## PROMPT
Render the stretch from the line containing "You are a GUI" through the end of the records, both ends included, as a Markdown table with the columns Row and Line, skipping blank lines. Leave the pictures out of the answer.

## DATA TO PROCESS
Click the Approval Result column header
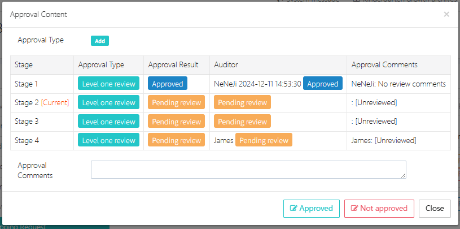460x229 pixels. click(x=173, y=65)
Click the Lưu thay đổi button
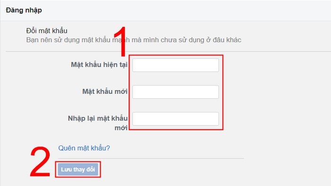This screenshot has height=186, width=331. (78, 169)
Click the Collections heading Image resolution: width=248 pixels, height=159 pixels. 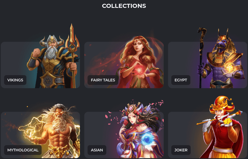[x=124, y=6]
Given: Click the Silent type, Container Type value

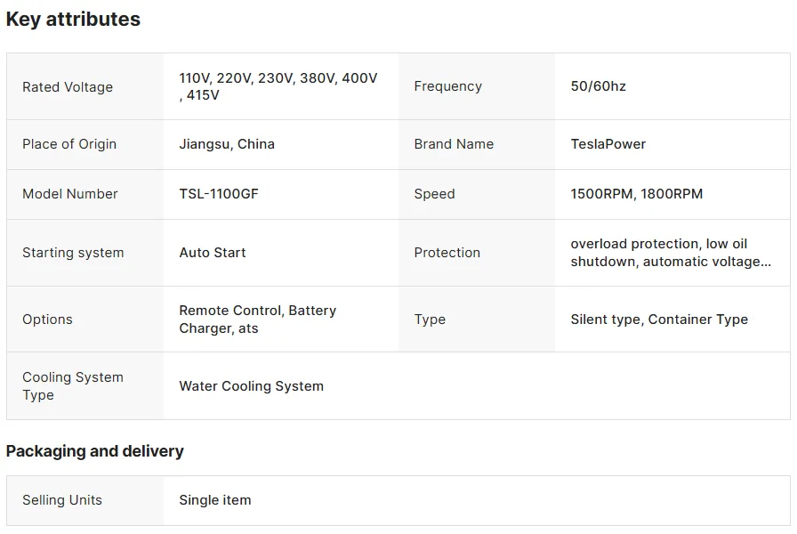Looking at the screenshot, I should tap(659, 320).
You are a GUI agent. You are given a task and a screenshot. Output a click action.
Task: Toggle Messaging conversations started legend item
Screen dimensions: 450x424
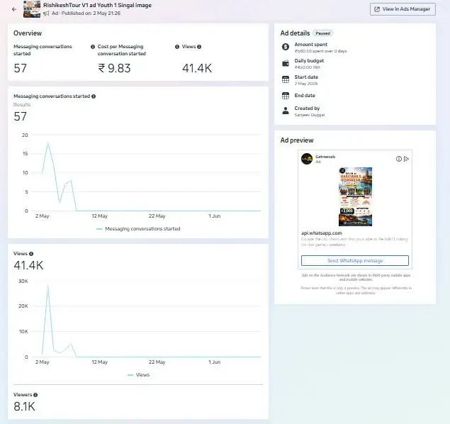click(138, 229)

## PROBLEM SOLUTION
| Row | Line |
|---|---|
| 1 | You are a GUI agent. You are given a task and a screenshot. Output a click action. |
| 2 | Task: Toggle Messaging conversations started legend item |
| 3 | Screen dimensions: 450x424 |
| 4 | click(138, 229) |